The wisdom of the use of the SPR really depends on whether shale can increase production by more than one million barrels by November.
I’m guessing no and that it will be irrelevant to the mid-terms.
Not even thinking about the political ramifications. (Through 6 months just gets to election day).
The problem is if shale doesn’t increase production by a million barrels by November; then the market would be faced with a loss of supply of a million barrels — and the risk of serious recession in 2023/2024.
If I were to use the SPR, I would have structured it as a release of up to 1 million barrels a day, so domestic production + SPR release as measured by the energy department was 800K barrels above the benchmark on March 31.
I do not know much about federal lease law. Private contracts modeled after the “Producers 88” form provide for a two stage lease. First, there is about a three year period for the oil company to explore the presence of productive minerals. The landowner gets rent during this period, frequently paid-up front at signing. Afterwards, when the well is producing, the landowner gets paid a royalty based upon the amount of production, and once production stops, the lease stops.

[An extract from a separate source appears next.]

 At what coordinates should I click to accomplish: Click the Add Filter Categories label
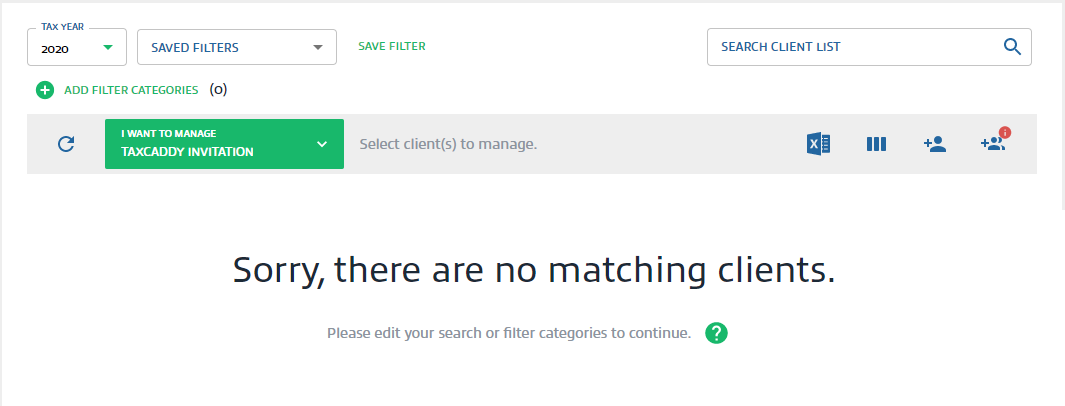click(x=131, y=90)
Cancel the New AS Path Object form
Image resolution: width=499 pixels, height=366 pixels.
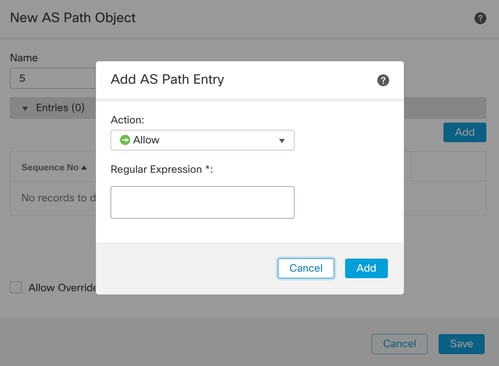pyautogui.click(x=399, y=344)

There are probably a lot of variations, but the main point is that oil leases aren’t assume to result installation of a well, other than one or more exploratory wells. They will be looking for the location where they think they can get the best outcome. I just wonder if what is being asked makes business sense to producers. And what should we expect if the producers don’t start producing and the leases are put back on the market? Other producers will lease?
I would think it would reduce the value of future leases.
Both republicans and democrats have used the SPC to soften the blow of increasing gas prices. However, such a gesture has done little but virtue-signal that helpful intentions are being dutifully employed. Punishing oil companies for “sitting†on unused land is also hypocritical, as it’s the government’s regulatory behavior which has discouraged drilling on this land. If the Biden Administration were truly interested in rectifying the high price of fuel, it would reverse earlier policies that have caused our problems in the first place!